2020 marks a surprising 30 years since BMW introduced its then high-tech and futuristic-looking “8” series super coupe – while 2019 marked 20 years since the car was discontinued after proving to be a sales flop marred by a sky-high purchase price of around £50,000, steep running costs and eye-watering depreciation. Lately that original 8 series (especially in its ultimate forms such as the 170mph 850CSi and bespoke Alpina B12 variants) has achieved classic status, and values for the best examples can now surpass the original price, helped in part by last year’s arrival of an all-new car bearing the 8 designation.
What hard-driving BMW enthusiasts have been waiting for, however, is the launch of the high-performance M8 range from BMW’s famed Motorsport division. And now it’s here in the form of the fastest and most expensive road cars the German marque has ever produced. Available only in top-specification “Competition” form in the UK, the M8 features the mighty 4.4-litre, twin-turbo V8 engine found in the M5 sports saloon, wrapped in svelte and muscular bodywork that can be had in two-door coupe, two-door convertible or four-door Gran Coupe models.

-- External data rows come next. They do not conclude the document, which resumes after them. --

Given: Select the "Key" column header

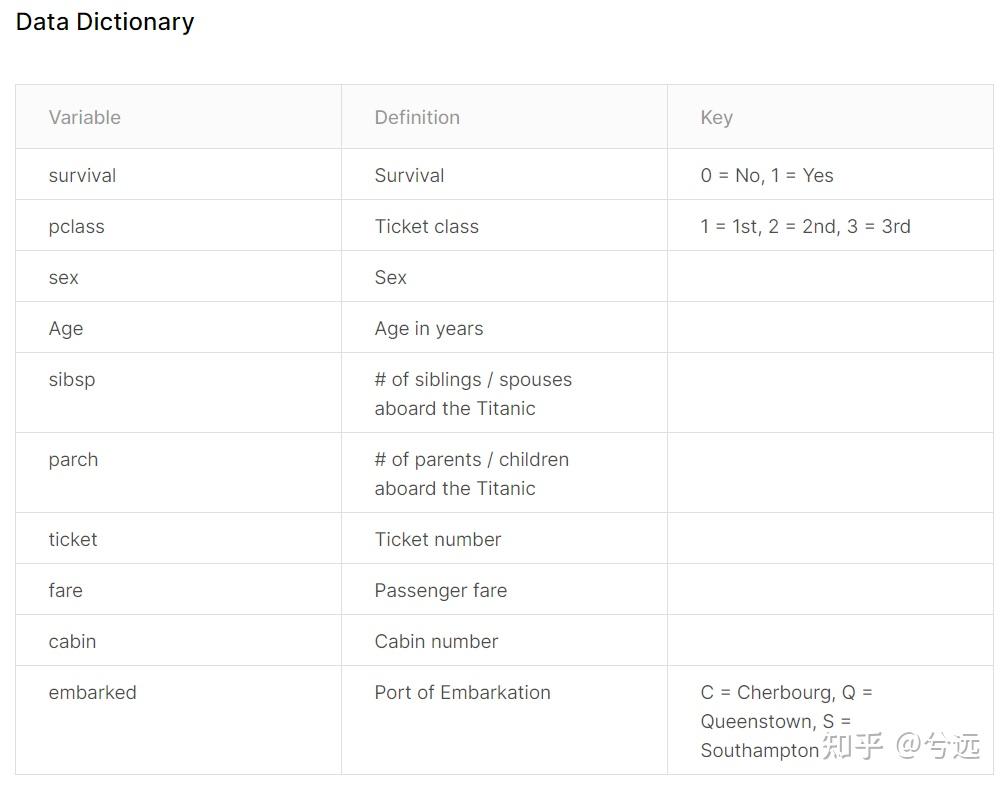Looking at the screenshot, I should pyautogui.click(x=716, y=117).
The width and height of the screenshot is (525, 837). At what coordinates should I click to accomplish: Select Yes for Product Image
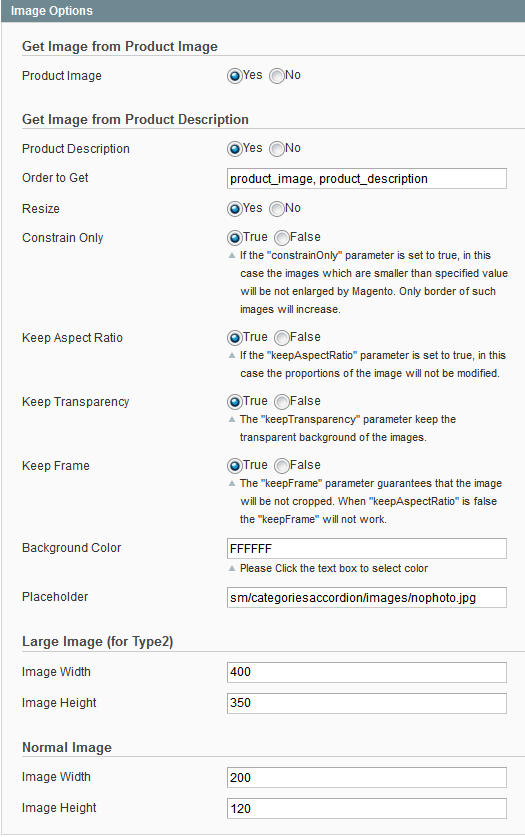235,76
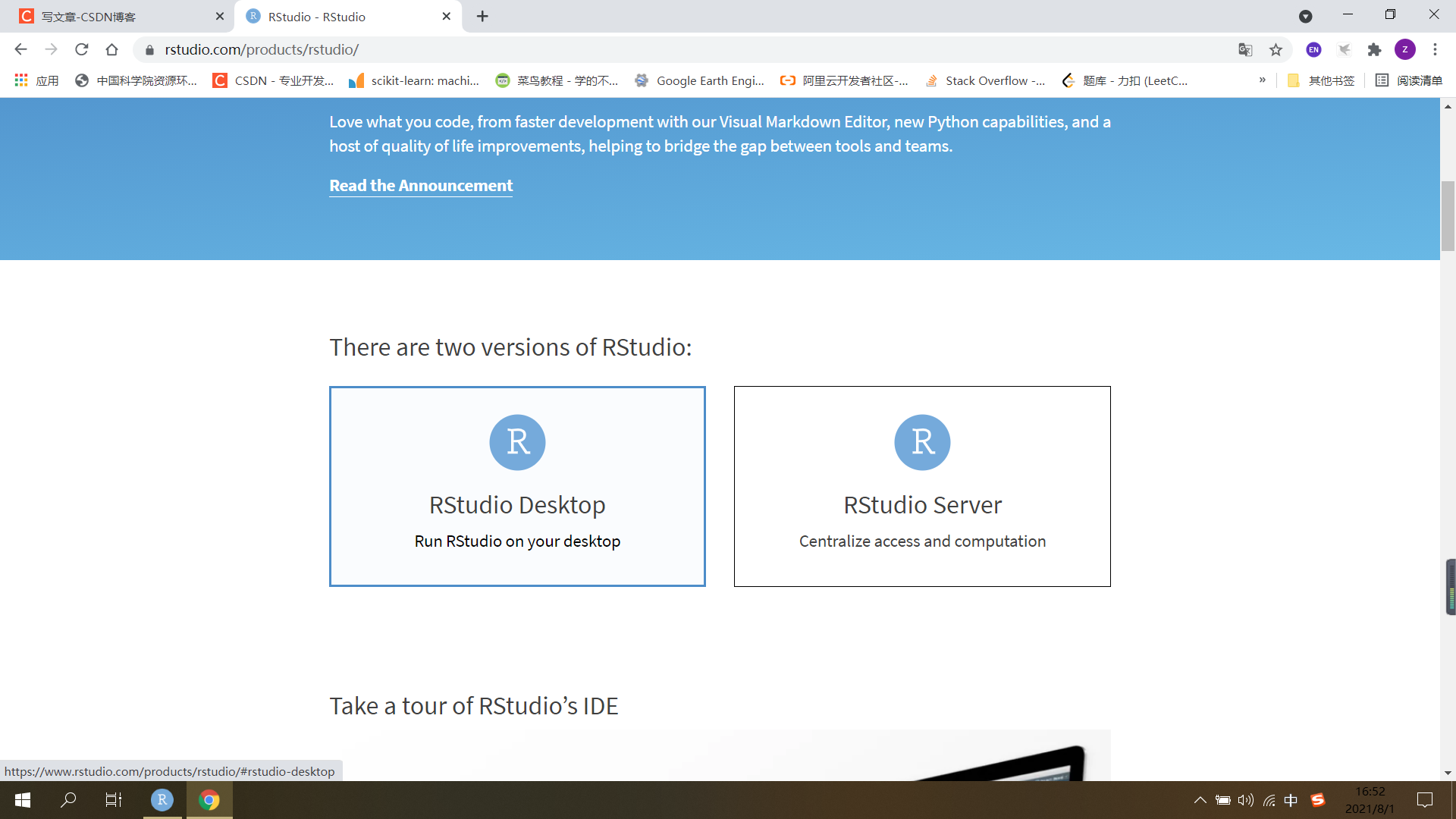
Task: Select the RStudio Desktop version card
Action: pos(517,486)
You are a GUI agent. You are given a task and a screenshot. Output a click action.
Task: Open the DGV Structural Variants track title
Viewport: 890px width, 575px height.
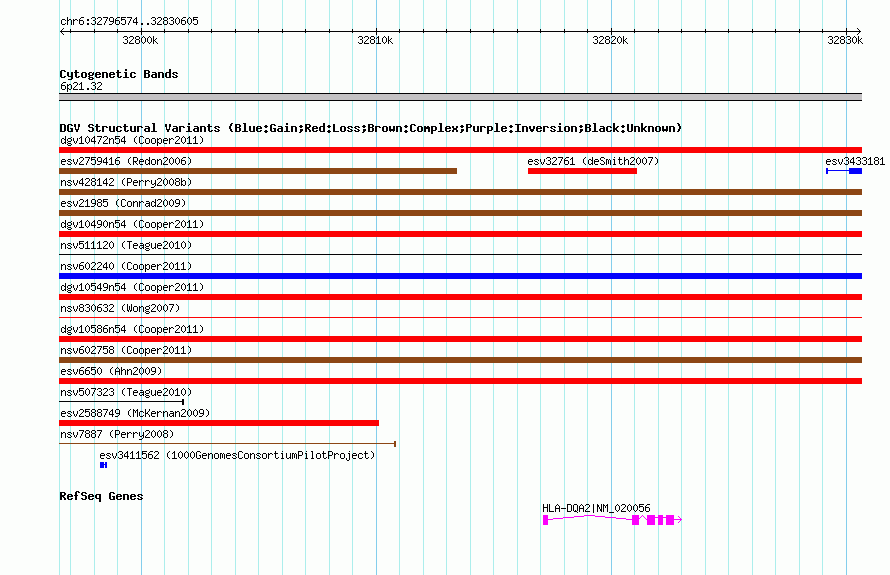click(x=371, y=128)
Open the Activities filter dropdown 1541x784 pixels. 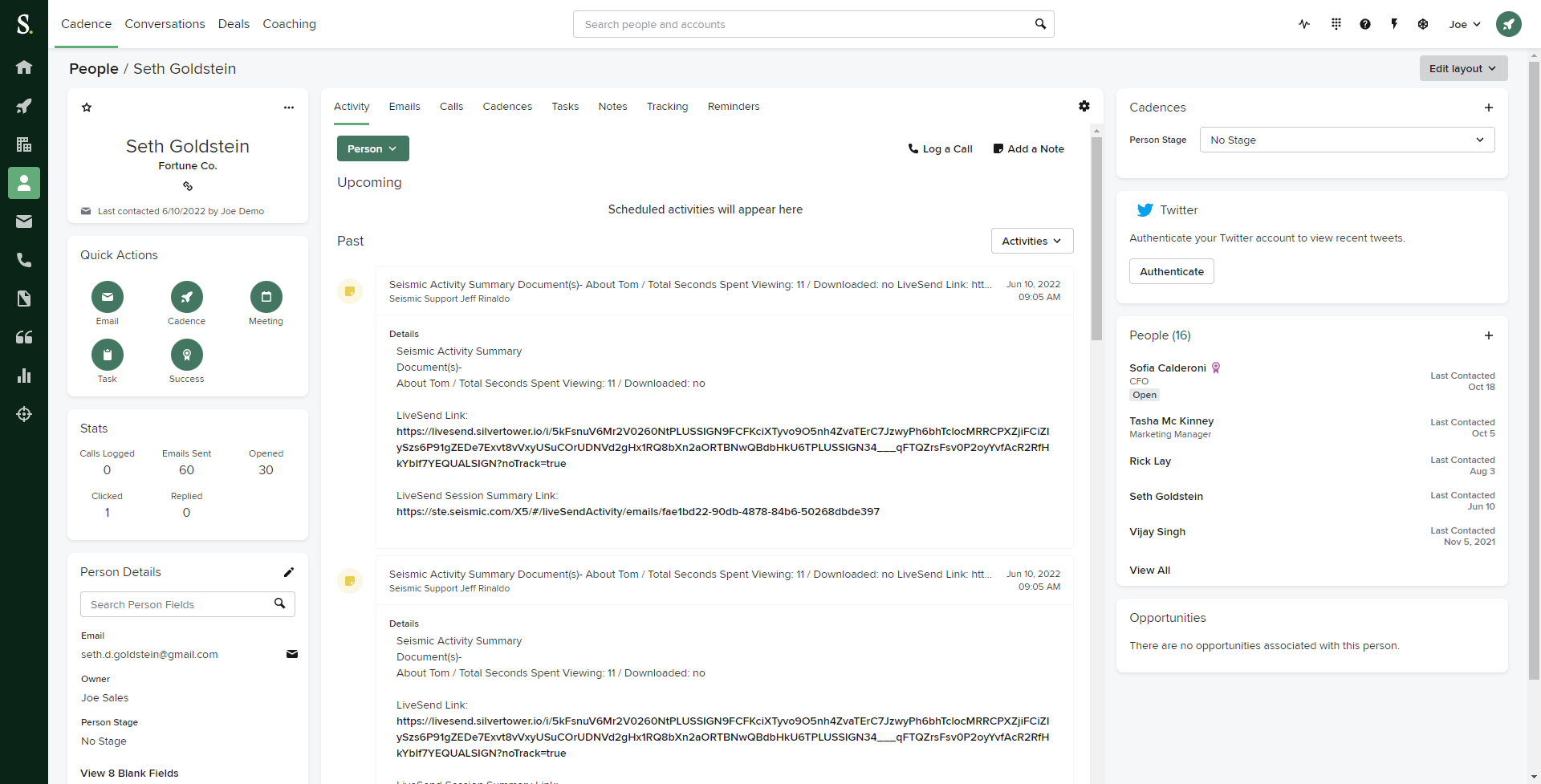pyautogui.click(x=1031, y=241)
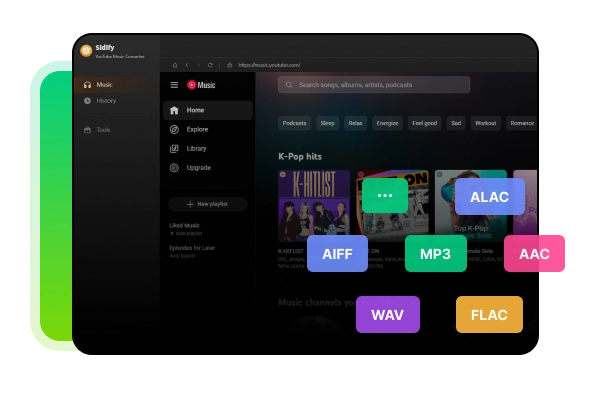Open the History section in sidebar
Image resolution: width=604 pixels, height=405 pixels.
(105, 101)
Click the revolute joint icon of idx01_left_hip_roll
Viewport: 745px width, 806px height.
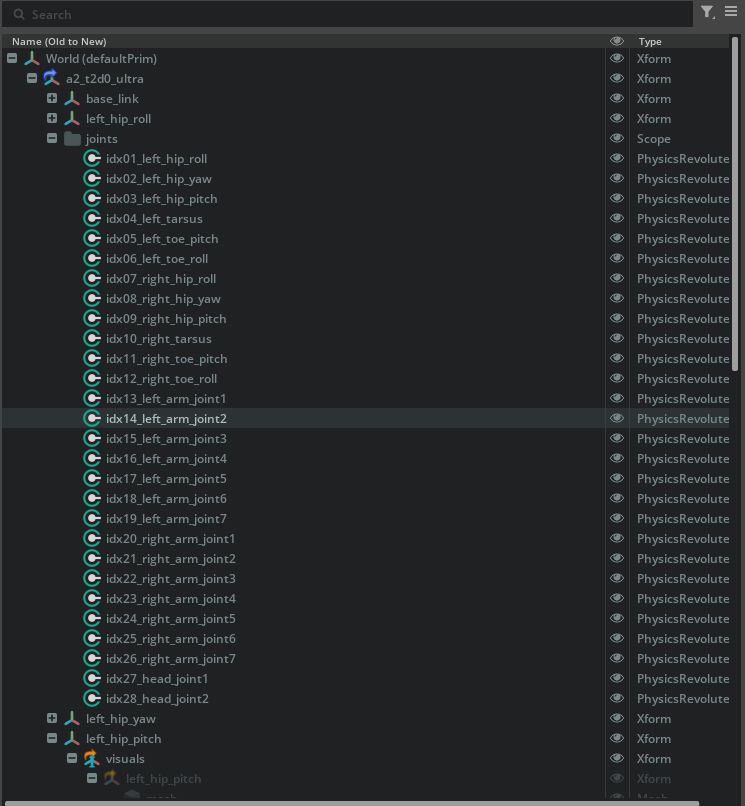pos(92,159)
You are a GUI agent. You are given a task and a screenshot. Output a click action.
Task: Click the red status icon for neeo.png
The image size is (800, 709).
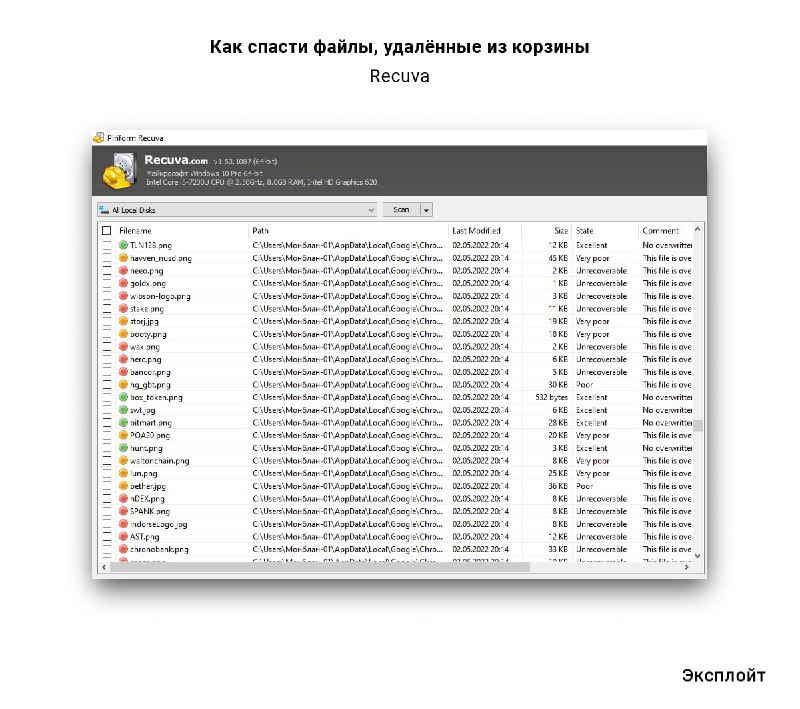coord(124,271)
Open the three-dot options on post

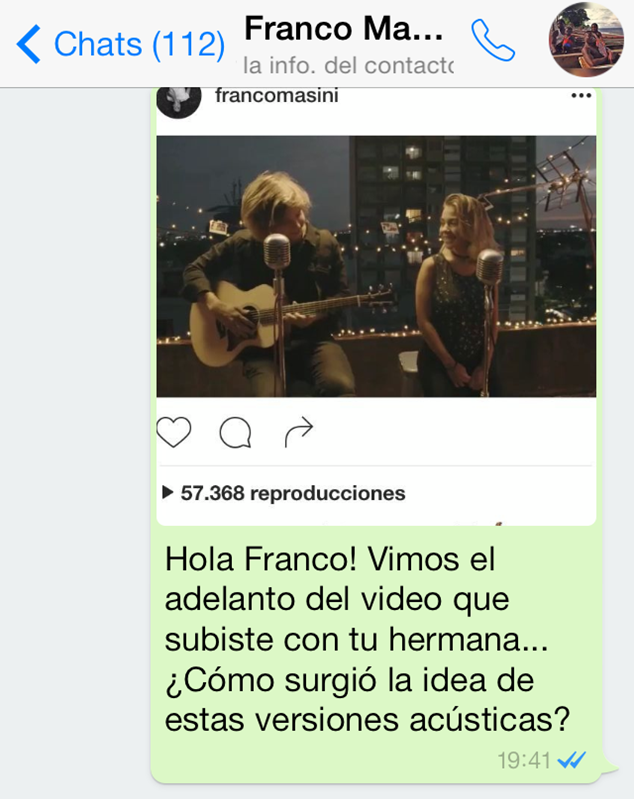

In all cases, the car will sprint from standstill to 60mph in just a shade more than three seconds and continue to an electronically limited top speed of 155mph – although the purchase of an “M Driver’s Package” for £2,095 will give owners access to a session with a BMW instructor and enable the restriction to be removed, adding another 35mph.
Indeed, the M8 offers two very different personalities in a single car. A cosseting interior featuring quilted leather, state-of-the-art infotainment, minutely programmable climate control and seats so infinitely adjustable that they will accommodate drivers from the smallest to the largest give it all the credentials required for continent-crossing grand touring – but glance down at the centre console and a set of innocuous-looking buttons can be used to invoke driving modes that alter everything from engine and transmission response to chassis tuning, suspension set-up, exhaust note, brake feel and power distribution.
Once programmed to the desired settings (and it takes some thought, especially for the less tech-savvy), the sportiest M1 or M2 modes can be selected with the flick of one of two steering-wheel-mounted, red-anodised switches to unleash the car’s massive full performance potential in an alternative pair of tailored combinations – even changing the regular four-wheel-drive set-up to rear-wheel drive and eliminating all safety inhibitors, thus invoking what has been dubbed the “drift mode” that’s best reserved for circuit driving.
One wonders, in fact, whether the M8 Competition might well be worthy of being called the automotive world’s ultimate Jekyll and Hyde… or does that depend on who’s driving it?